I learned this the hard way. While blogging about an online video for The Times in November, I wanted to use the expression “rotflmao” — an abbreviation that I thought meant “extremely funny.” To be sure I had the letters right, I consulted the Urban Dictionary, an online wordbook to which users post definitions of slang. There I found this definition for “rotflmao”: “A chat-room abbreviation used mainly by imbeciles, usually in response to something mildly, often very mildly, amusing. People who use this type of shorthand should be avoided like the Spanish flu.”

Aha. Not what I expected, but a good turn anyway: an account of how the word now comes across. A good dictionary must convey something crucial about the words you’re driven to look up: whether, that is, you’ll seem cool or jerky or pretentious or out of step or ignorant or bananas when you take certain locutions into your own hands. In the heavily text-based media that require people constantly to type words to one another, it’s your diction by which you’re judged, rather than your accent, your appearance, your bearing or your handwriting, as in other eras.

I asked Sheidlower if the O.E.D. ever hinted to readers that a word is cool or jerky. “We certainly indicate if a word is ‘racially offensive’ or ‘coarsely vulgar,’ ” he said. Otherwise, the O.E.D. has a whole system for gently protecting users from imbecility. “That’s what the usage quotations are for,” Sheidlower explained. Those quotations, which give examples of how a word has been used over time, are a hallmark of the O.E.D. (the online edition contains nearly three million of them). If the people who have used your chosen word are Henry Miller, D. H. Lawrence and Mobb Deep, you should at least know you’re in their company when you start typing.

Dictionary.com, the popular online dictionary that draws from a range of American dictionaries, offers a much more limited selection of usage quotations. When I looked up “lenity” on Dictionary.com, I found four citations with the word. One was from Shakespeare, undated, and the other three appeared between 1998 and 2000. Of those, fully two instances of “lenity” had come from the pen of Richard Posner, the judge and legal theorist. My takeaway? “Lenity,” whatever it means, is, above all, “a word used by Richard Posner at the very end of the 20th century.” If you still feel like using it, by all means, it’s yours.

POINTS OF ENTRY

This Week's Recommendations

MY WORD: For iGoogle — an extrasharp way to curate and arrange your home page — consider taking on the handy widget called Web Definitions. In a flash, it combs through a dizzying range of lexicographical material and returns thorough definitions so efficiently that you’re tempted to try to stump it. Get it through ‘‘add stuff’’ on iGoogle.

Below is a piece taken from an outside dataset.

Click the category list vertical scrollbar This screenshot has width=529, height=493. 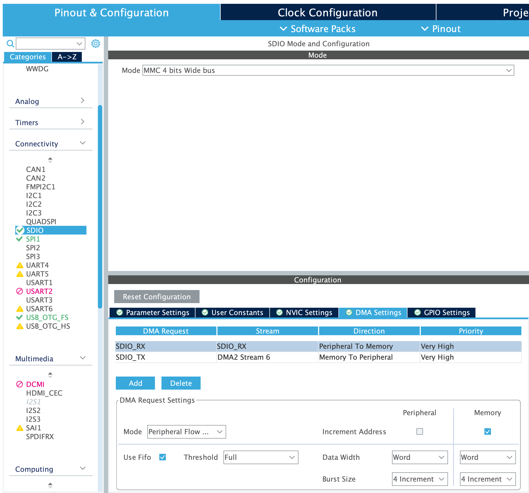[x=100, y=207]
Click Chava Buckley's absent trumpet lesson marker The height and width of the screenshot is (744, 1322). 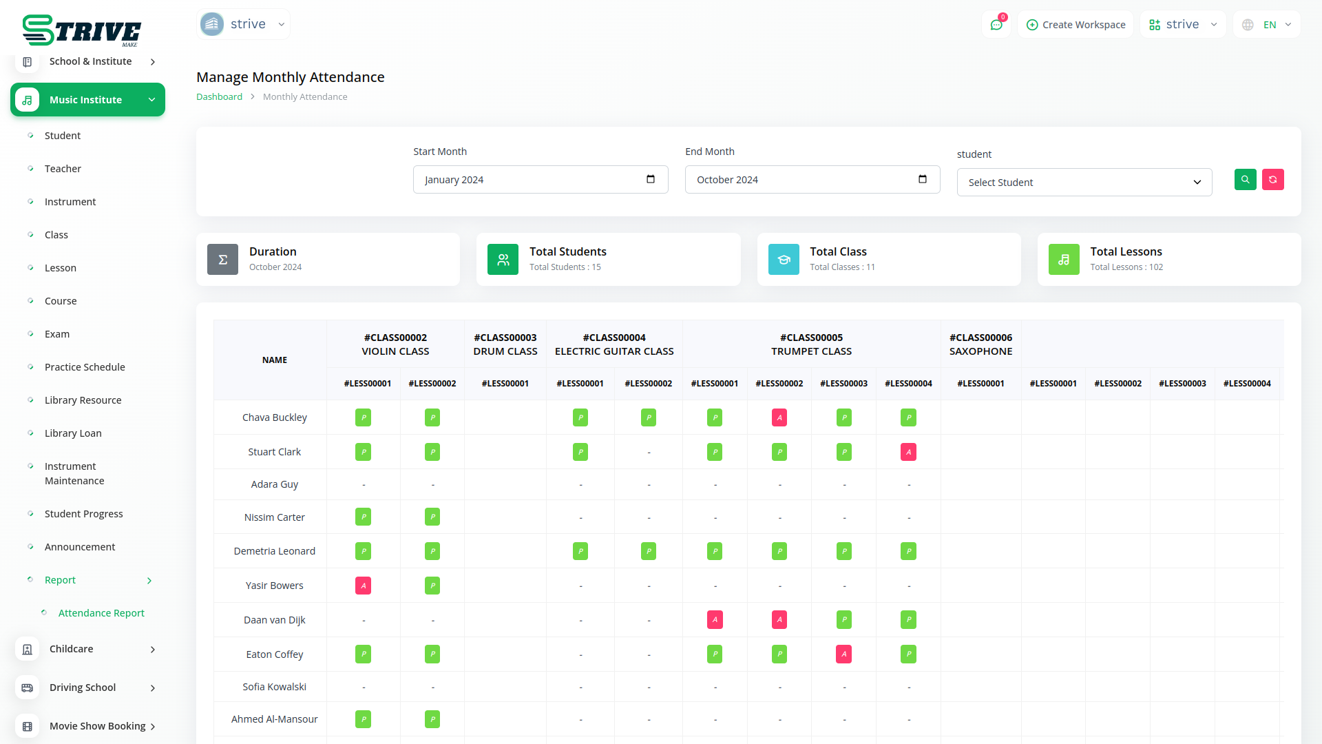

DICTIONARY DRAMA: Known best for the rollicking ‘‘Professor and the Madman,’’ the best seller about an odd alliance at the O.E.D., Simon Winchester is our era’s great admirer of the English book to define all English books. In ‘‘The Meaning of Everything: The Story of the Oxford English Dictionary,’’ Winchester chronicles the whole megalomaniacal effort to contain what he calls ‘‘the English language’s capacity for foxy and relentlessly slippery flexibility.’’

NO MORE LUGGING: Oxford gave us the modern dictionary; now it gives us the modern lexicographical Web site — if a subscriber-only site can still be described as ‘‘modern.’’ Fortunately, there are some free features and options to test it out. If you’re smitten, $300 a year, or $30 a month, will get you unrivaled elegant and stylish entries. Geek out at OED.com.